── EXERCISE MATERIALS ──
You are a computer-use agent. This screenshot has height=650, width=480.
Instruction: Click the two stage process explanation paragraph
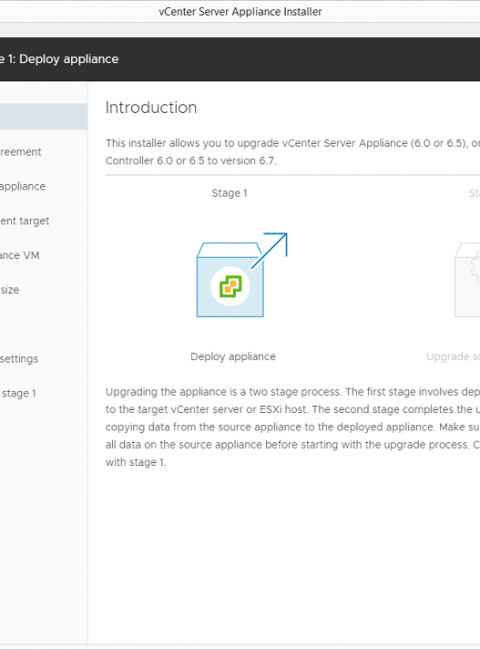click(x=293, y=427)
───
── EXERCISE MATERIALS ──
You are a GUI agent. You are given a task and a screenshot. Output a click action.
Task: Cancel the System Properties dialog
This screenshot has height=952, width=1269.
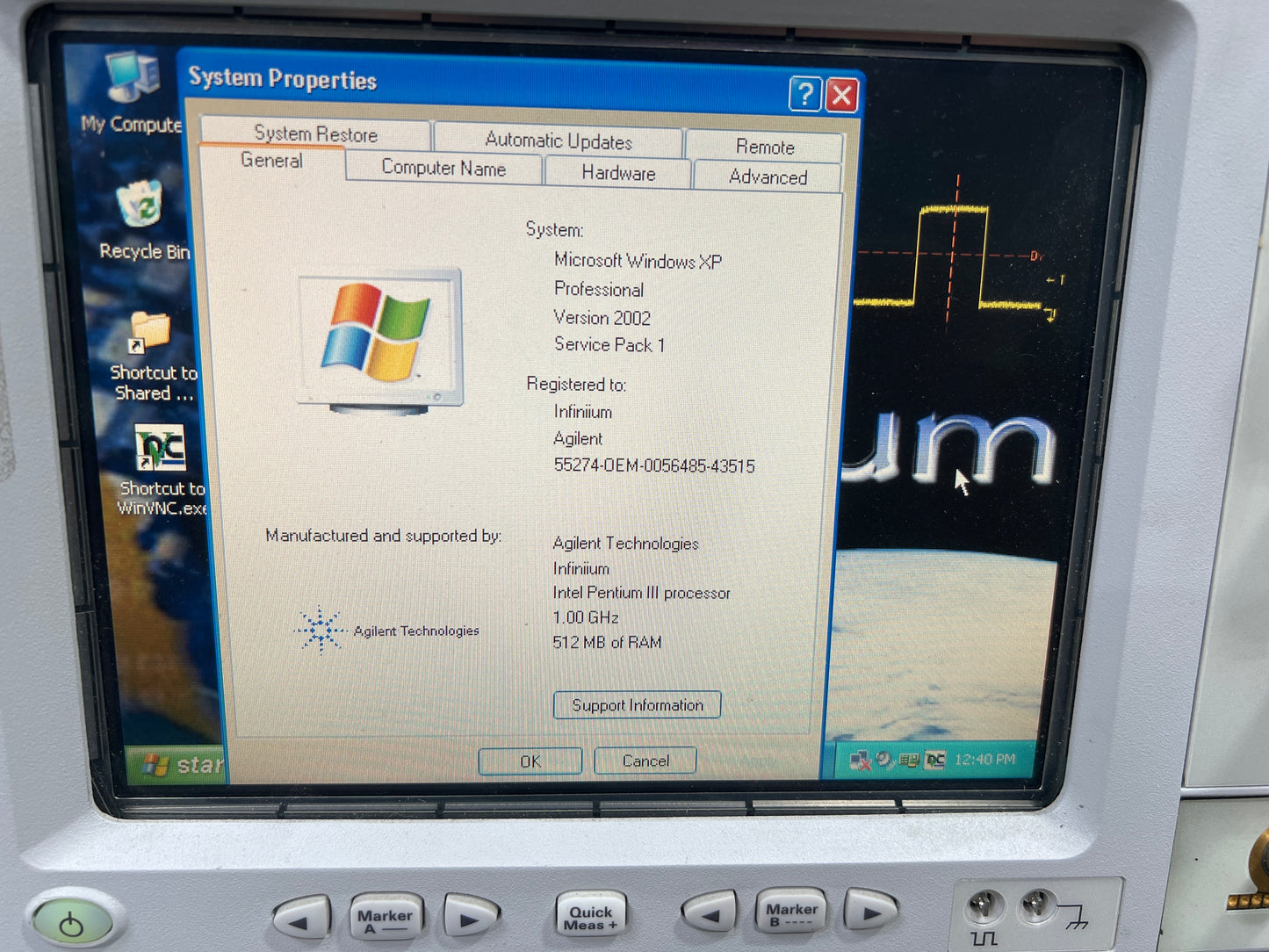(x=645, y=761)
───
── EXERCISE MATERIALS ──
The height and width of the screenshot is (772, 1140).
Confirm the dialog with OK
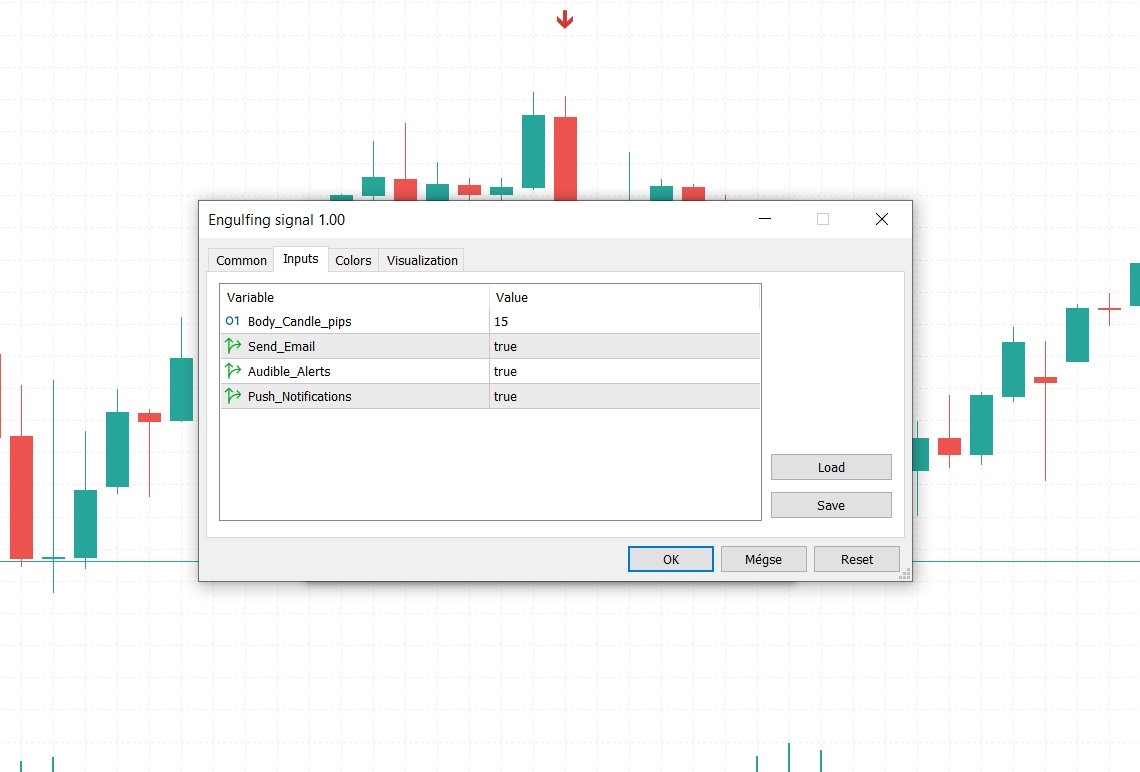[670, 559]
───
● WHAT TO WORK ON
Answer with a number only: how many lines above include the word "agent"?

● REPLY TO THE EXERCISE
2